Unterstützer in schwierigen Zeiten

Die Aufgaben, die für die Aufrechterhaltung des Betriebes oder im Haushalt nötig sind, werden vom Sozialversicherungsträger klar bestimmt. „Wir kommunizieren dies intensiv. Schließlich darf die Sozialleistung nicht ausgenutzt werden. Helfer sind keine Leibeigenen, sondern Unterstützer in schwierigen Zeiten“, machen Johann Huber und Erika Unterstraßer klar. Die beiden Mitarbeiter des MR Altötting-Mühldorf vermitteln die Betriebshilfeeinsätze. Nicht immer ist es einfach, die oft sehr kurzfristigen Anfragen zu bedienen und die Einsätze zu koordinieren.
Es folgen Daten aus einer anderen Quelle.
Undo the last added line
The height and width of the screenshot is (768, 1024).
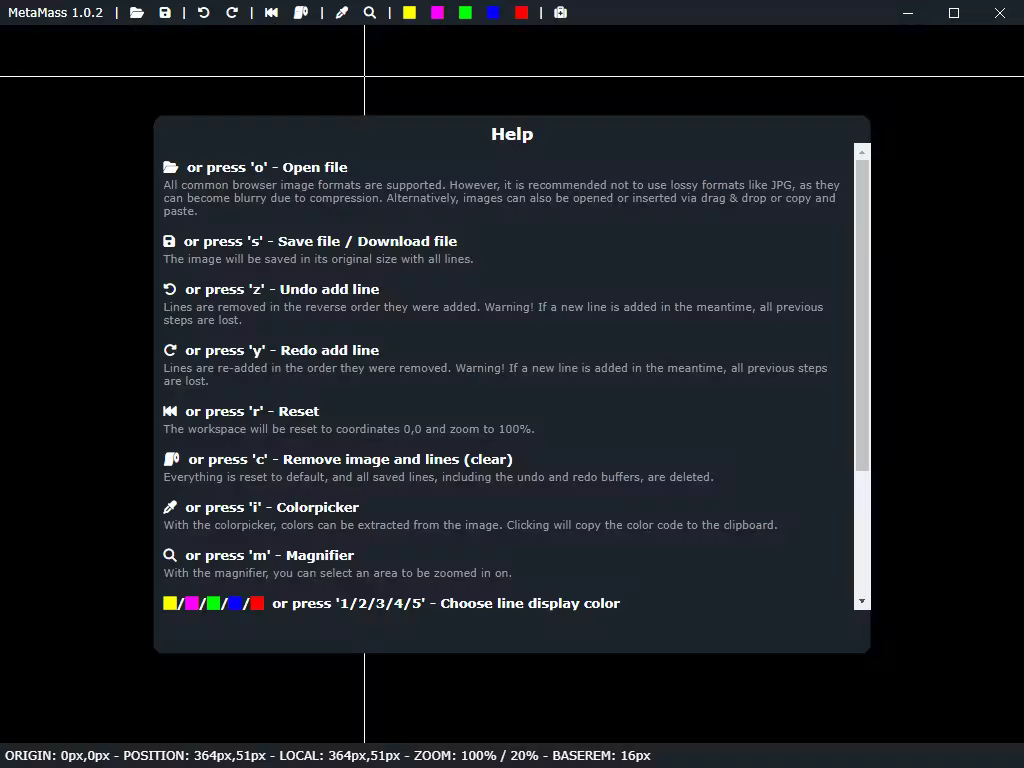(203, 13)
Bei der Auswahl, welcher Helfer zu welchem Betrieb passt, bedarf es Feingefühl – ebenso bei Fragen oder Problemen während der Einsätze.

Dorfhelferinnen und Betriebshelfer müssen sich schnell in neuen Situationen zurechtfinden, eigenständig arbeiten und sozial verantwortungsvolle Aufgaben übernehmen. Gleichfalls müssen sie fachlich überzeugen und entsprechend ausgebildet sein.
Die Katholische Dorfhelferinnen&Betriebshelfer in Bayern GmbH (KDBH) sowie die Ländlicher Betriebs- und Haushaltsdienst GmbH (LBHD) stellen hauptberufliche Kräfte ein. Daneben ergänzen selbstständige Helfer, die sich im Berufsverband sozialer Fachkräfte im ländlichen Raum Bayern zusammengeschlossen haben, das Angebot seitens der nebenberuflichen MR-Helfer.
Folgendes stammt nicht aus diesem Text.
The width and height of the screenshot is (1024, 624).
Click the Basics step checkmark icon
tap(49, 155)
Manche Maschinenringe stellen selbst Betriebshelfer an. Darüber hinaus bietet auch der Evangelische Betriebshelferdienst in Bayern, Hesselberg, Anstellungen an. Die Organisationen, Institutionen und Träger für soziale Dorf-, Betriebs- und Familienhilfe im ländlichen Raum agieren unter der Marke „Ländlicher Dienst Bayern”. Berufliche Möglichkeiten für ausgebildete Kräfte gibt es also viele.
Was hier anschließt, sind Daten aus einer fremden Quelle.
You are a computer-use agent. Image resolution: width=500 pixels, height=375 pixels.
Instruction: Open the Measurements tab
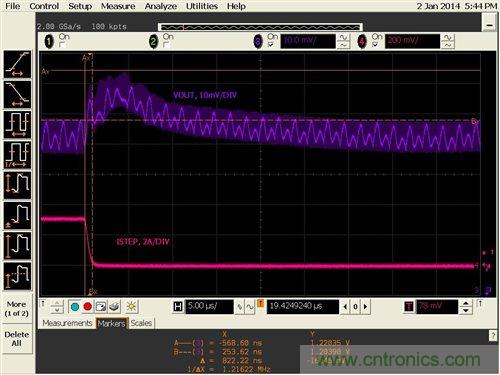[x=67, y=323]
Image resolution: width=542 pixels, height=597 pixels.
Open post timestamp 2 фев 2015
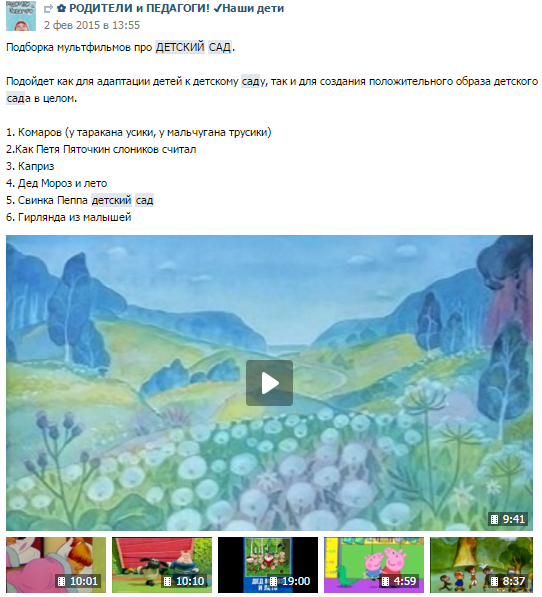tap(92, 25)
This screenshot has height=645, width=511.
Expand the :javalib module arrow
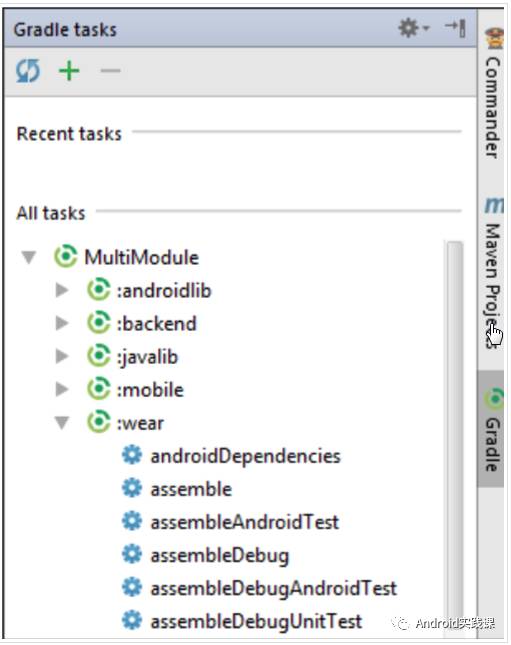[x=62, y=356]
Gute Berufsaussichten, stetige Fortbildungen

Stimmer

„Dorfhelferinnen haben ausgezeichnete Aussichten auf eine Anstellung“, bestätigt Stefan Kürschner, KDBH-Geschäftsführer. Er versteht den Beruf vor allem als Berufung für Leute, die gerne direkt am Menschen sind. Ebenso schaut es für Betriebshelfer gut aus, einen Job zu bekommen. „Wir suchen nach Kräften“, schließt sich deshalb Jakob Pichlmeier, LBHD-Geschäftsführer an. Das Tochterunternehmen der bayerischen Maschinenringe und des Bayerischen Bauernverbandes ist Arbeitgeber von derzeit 208 Personen. Die Maschinenringe als Einsatzstellen werben darüber hinaus für nebenberufliche Kräfte, die im Rahmen der Nachbarschaftshilfe sich ein Zusatzeinkommen zum eigenen Hof verdienen können.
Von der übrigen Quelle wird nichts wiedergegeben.